[Start of section]

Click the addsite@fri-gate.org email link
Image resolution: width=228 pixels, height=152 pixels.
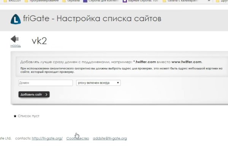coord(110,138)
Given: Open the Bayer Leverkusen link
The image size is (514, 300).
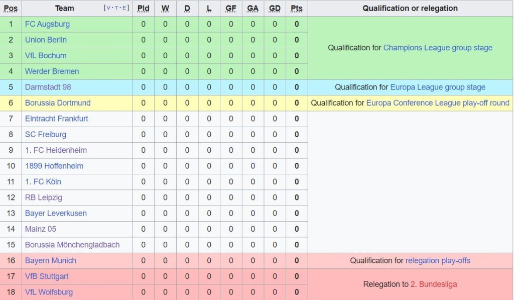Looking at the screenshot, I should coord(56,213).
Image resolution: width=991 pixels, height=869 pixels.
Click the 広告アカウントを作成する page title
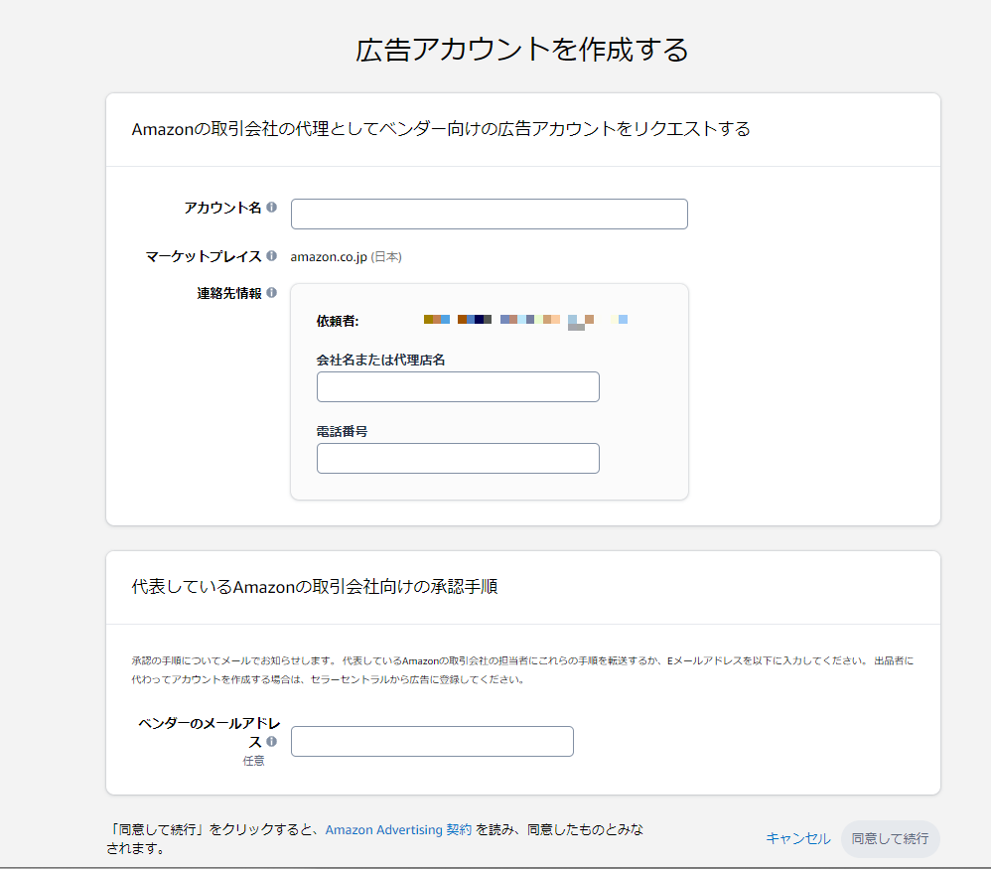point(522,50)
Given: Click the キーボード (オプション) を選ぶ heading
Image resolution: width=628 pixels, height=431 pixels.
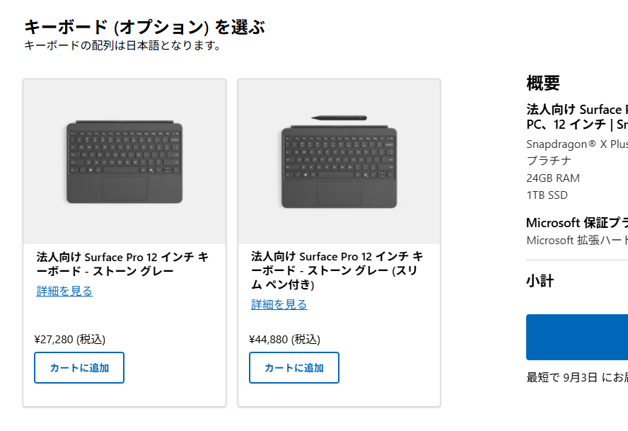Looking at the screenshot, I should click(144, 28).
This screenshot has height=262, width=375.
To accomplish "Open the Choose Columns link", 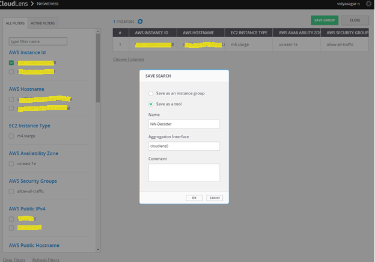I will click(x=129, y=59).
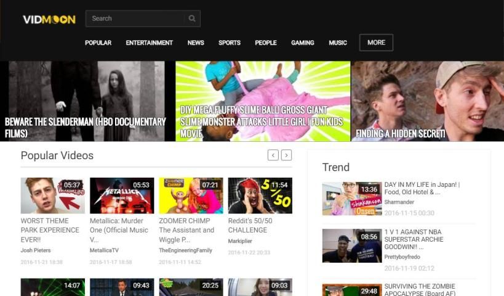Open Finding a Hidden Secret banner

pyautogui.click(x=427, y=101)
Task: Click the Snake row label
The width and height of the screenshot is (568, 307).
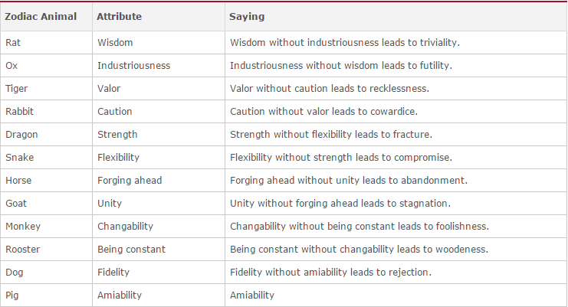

[End of section]

- [EXERCISE AIM]: The answer must be every line of the records that contains the word "Given".

- [ANSWER SPACE]:
Given: Open the Bayer Leverkusen link
Given: Click the キーボード (オプション) を選ぶ heading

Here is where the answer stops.